O trabalhador é o lado mais vulnerável dessa relação?
É. Muito se fala da crítica ao Direito do Trabalho, pelo caráter protetivo, porque é um direito próprio dos trabalhadores. Mas não se fala de um direito protetivo da classe média, que é o direito do consumidor. O direito do consumidor, que é basicamente um direito de classe média, que investe tutelas protetivas da mesma forma ou até em grau mais intenso, não sofre essa crítica como se tem visto no Direito do Trabalho. O direito do consumidor diz claramente que quem tem que provar que um produto não é defeituoso é o empresário. Esse é um exemplo, tem outros tantos. E não há uma campanha tão forte para rever o direito do consumidor. É muito curioso isso. Então esses gerentes de cidadania, que falam do campo do direito do trabalho, não falam que a indústria vai fechar por conta do direito do consumidor. Claro que não irá fechar por conta disso, como não irá a bancarrota por conta do direito do trabalho. A questão, na verdade, é de caráter econômico. A CLT está aí há um pouco mais de 70 anos, e já passou por momentos de pico na economia, de crise econômica, e era a mesma lei. Na verdade, são os momentos de boa ou má gestão da economia, fatores externos e internos, que determinam se as empresas se darão bem ou mal. Não é a legislação do trabalho, ela não é determinante para que uma empresa tenha uma boa saúde financeira ou não.
Em entrevista, uma representante da CNI citou como exemplo de rigidez da CLT em relação ao acordo coletivo o fato de uma empresa não poder reduzir 15 minutos do almoço e permitir que o trabalhador saia 15 minutos mais cedo. Segundo ela, isso seria positivo para o trabalhador, por exemplo, porque ele não pegaria trânsito para voltar para casa, e também seria positivo para a empresa. Por que esse tipo de situação não é possível?
Olha, isso é um aviltamento à saúde do trabalhador. Quando se definiu o regime do intervalo, isso não foi tirado da cartola, não foi inventado, não foi meramente arbitrado. Quando se fala de intervalo mínimo de uma hora, isso foi devidamente estudado. Quem trabalha durante oito horas continuamente, tem que ter um intervalo mínimo. Menos do que isso, representa uma agressão à saúde do trabalhador, que é uma questão de interesse público. Trabalhar continuamente oito horas sem intervalo aumentaria a possibilidade de acidentes de trabalho. Lamento que os segmentos empresariais não estejam atentos a isso. Acredito até que muitos estão, mas quem argumenta dessa forma parece não estar preocupado com esse tipo de circunstância.
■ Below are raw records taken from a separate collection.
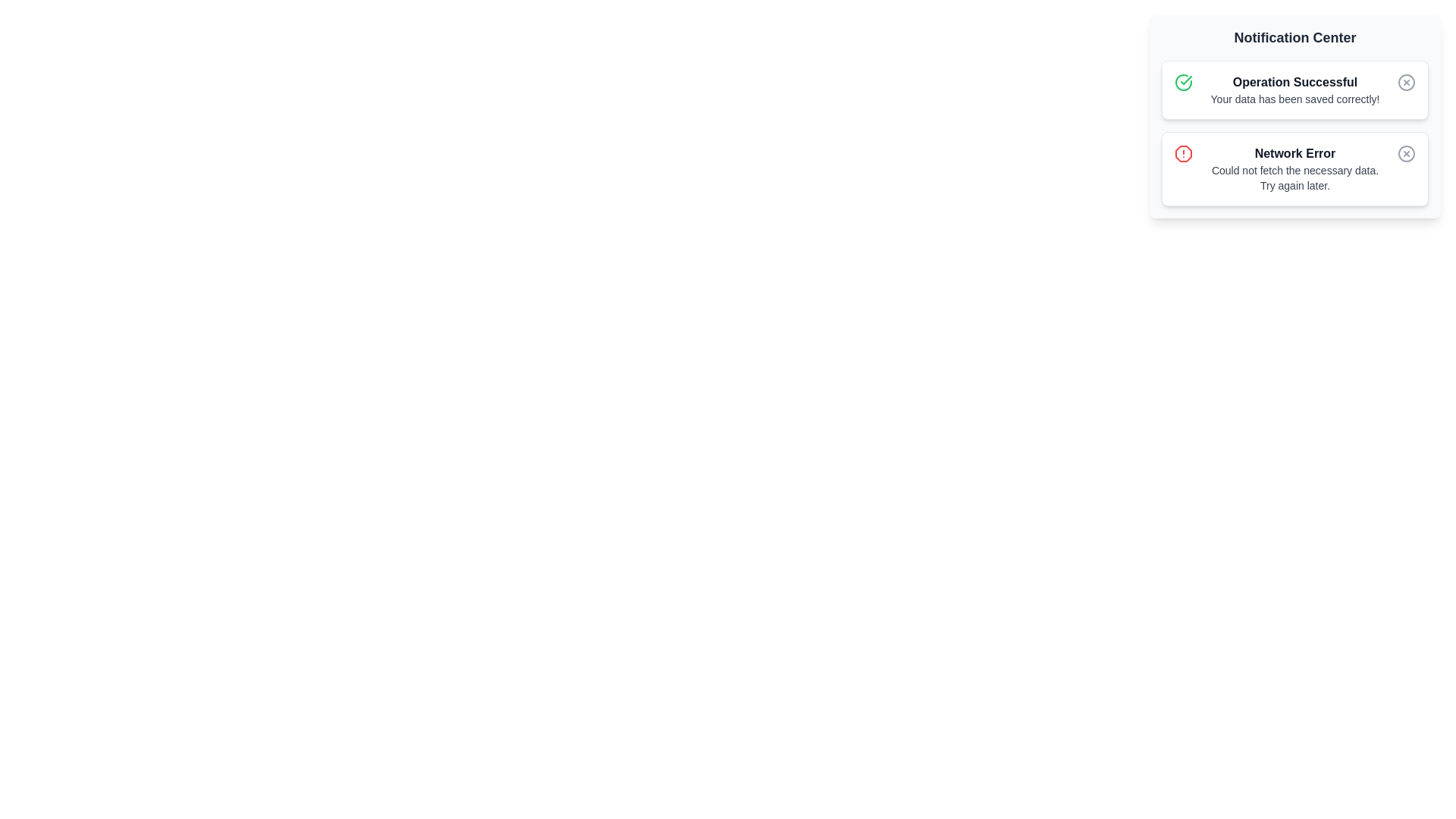  I want to click on the circular shape icon representing the close action in the 'Network Error' notification panel, so click(1405, 154).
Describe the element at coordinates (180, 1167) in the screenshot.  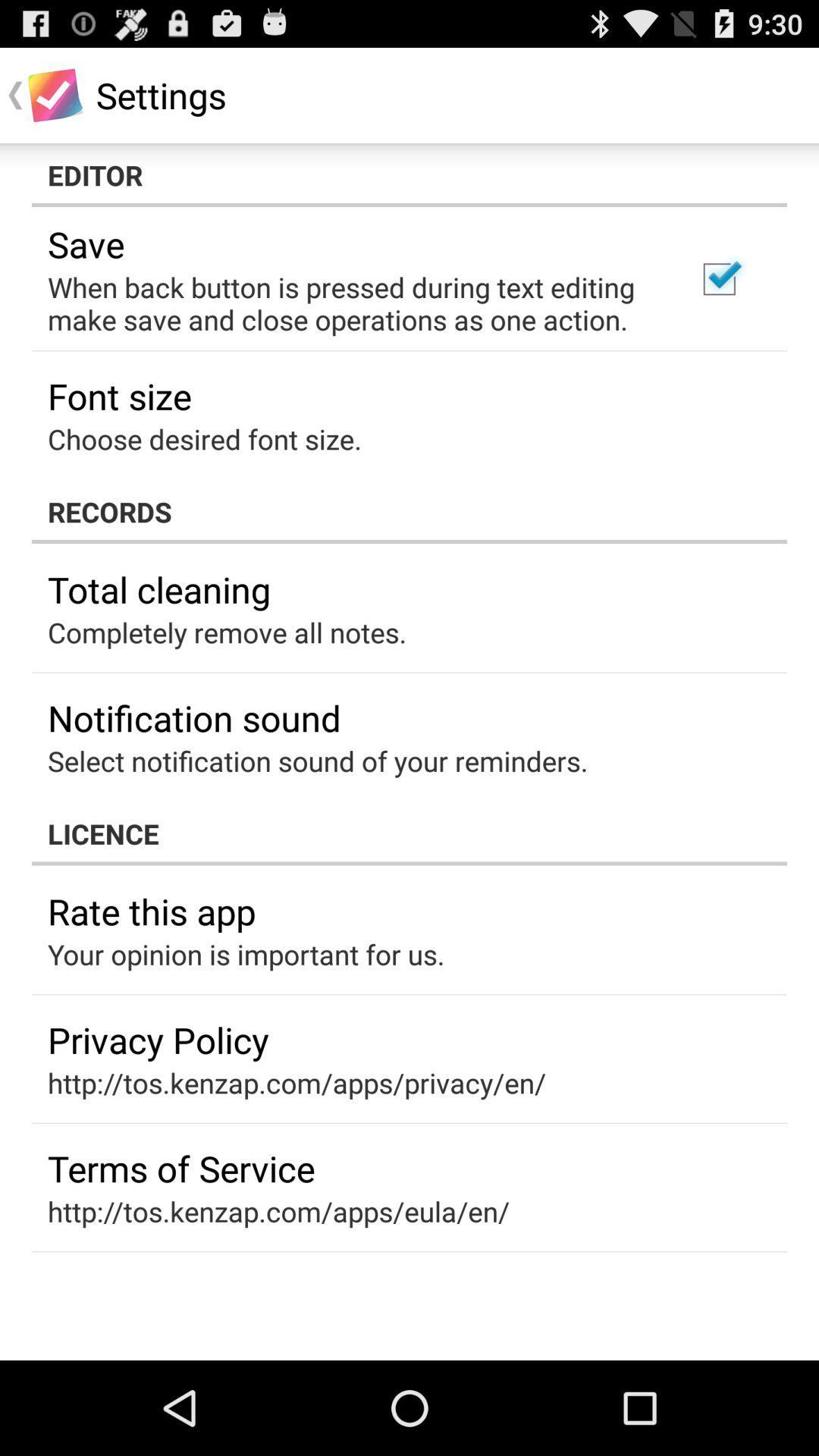
I see `item above http tos kenzap item` at that location.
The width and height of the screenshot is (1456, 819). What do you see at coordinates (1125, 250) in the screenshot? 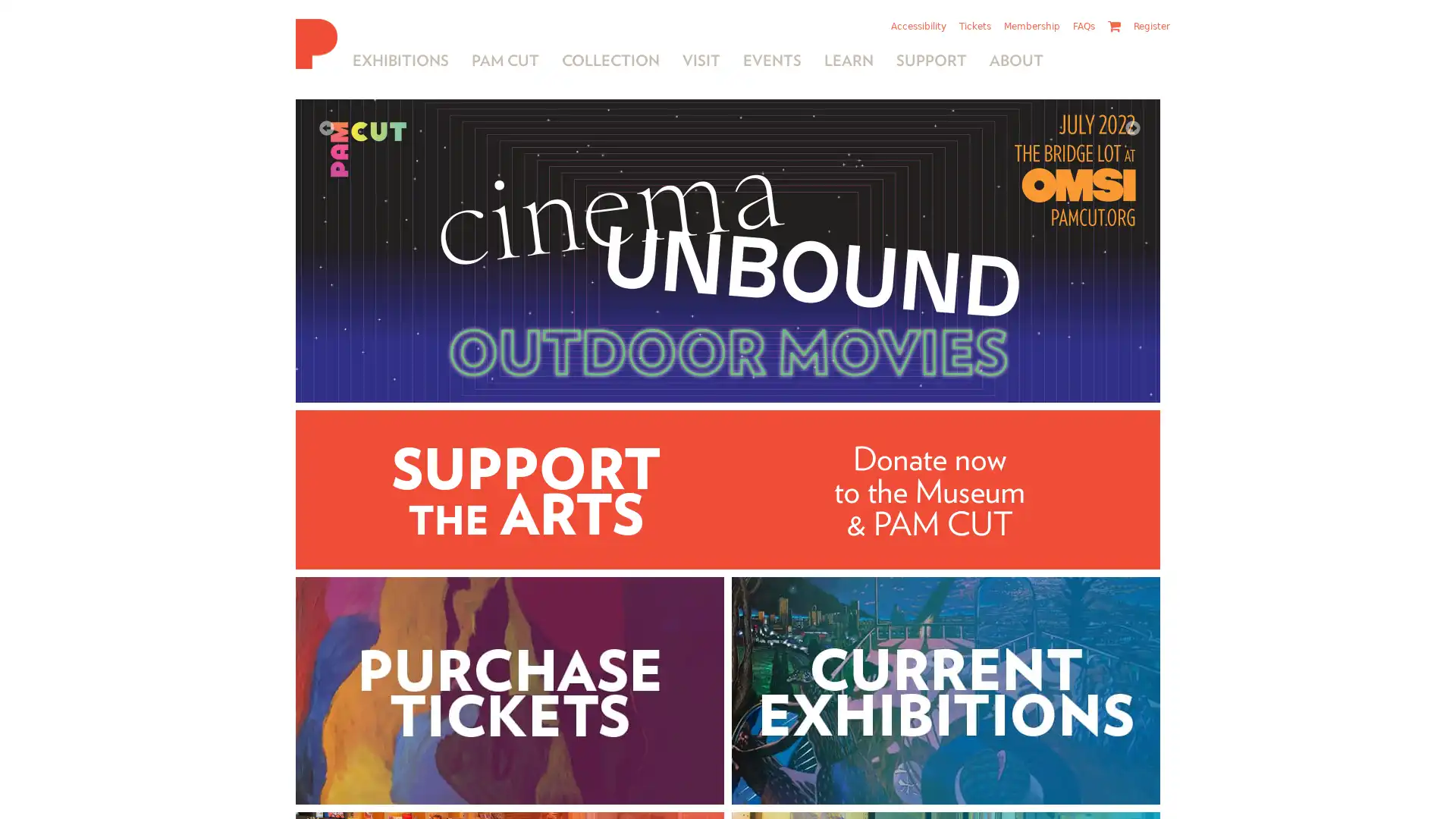
I see `Next` at bounding box center [1125, 250].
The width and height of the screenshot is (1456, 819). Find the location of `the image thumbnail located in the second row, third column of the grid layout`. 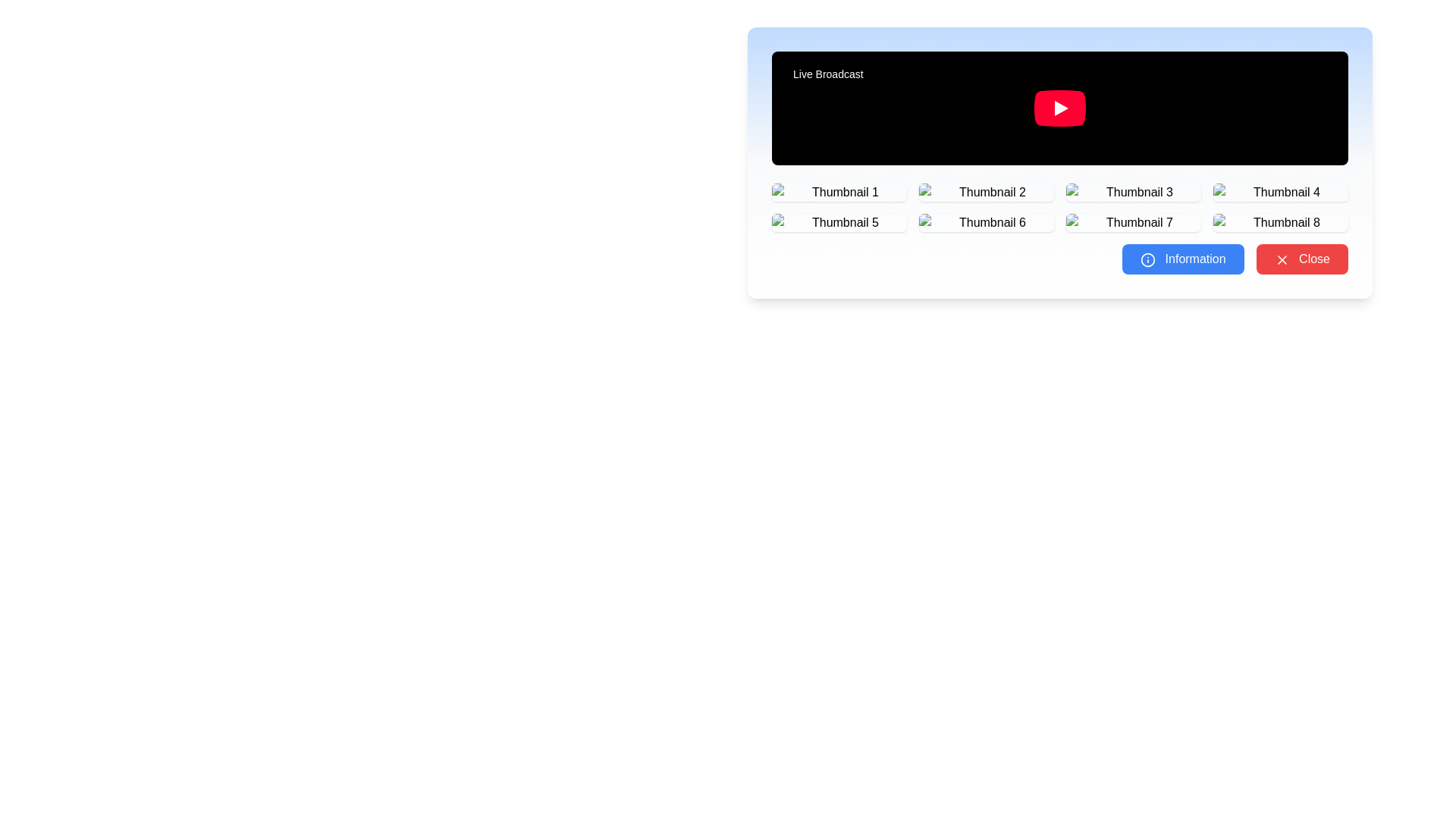

the image thumbnail located in the second row, third column of the grid layout is located at coordinates (1133, 222).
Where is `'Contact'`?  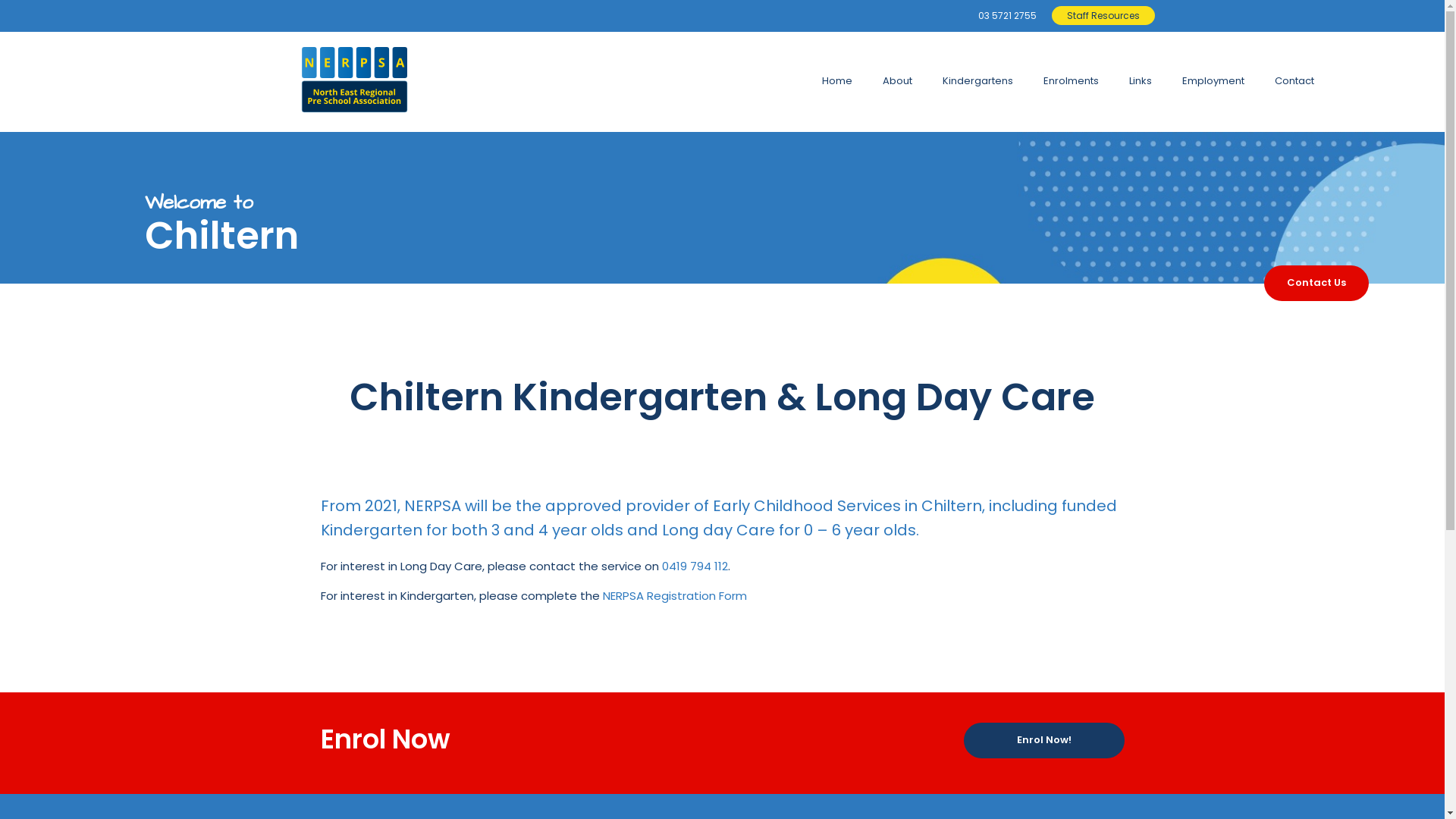 'Contact' is located at coordinates (1259, 80).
Outro ponto que tem sido anunciado como provável numa reforma trabalhista é a regulamentação da terceirização. Que características a gente vê hoje associadas ao trabalho terceirizado?
Olha, nós temos aproximadamente 12 milhões de trabalhadores terceirizados, e cerca de 35 milhões contratados diretamente. Como regra, o trabalhador terceirizado tem 30% a 40% do salário inferior ao contratado diretamente. A regulamentação da terceirização nos moldes como se desenha no Congresso Nacional (PLC nº 30/20015, em tramitação no Senado Federal), significará um aumento desse patamar. Em um futuro próximo, poderemos passar a ter 30 ou 40 milhões de terceirizados, e dez milhões de contratados diretamente. Coletivamente, para a economia, isso seria absolutamente desastroso, porque uma redução global e sistêmica dos salários impactaria no poder de compra de toda a população, reduzindo o poder de consumo na ordem de 40% em todo o país. Isso vai impactar principalmente no varejo, em microssistemas de consumo, nos pequenos comércios, no bairro, na comunidade, nas microempresas, que levam a economia adiante e empregam muita gente. Do ponto de vista industrial, nós teremos uma grande quantidade de pessoas que perderiam essa massa salarial reduzida. Os trabalhadores terceirizados são também os que mais sofrem acidentes de trabalho, então a possibilidade de nós dobrarmos ou triplicarmos a quantidade de ocorrências no Brasil é enorme.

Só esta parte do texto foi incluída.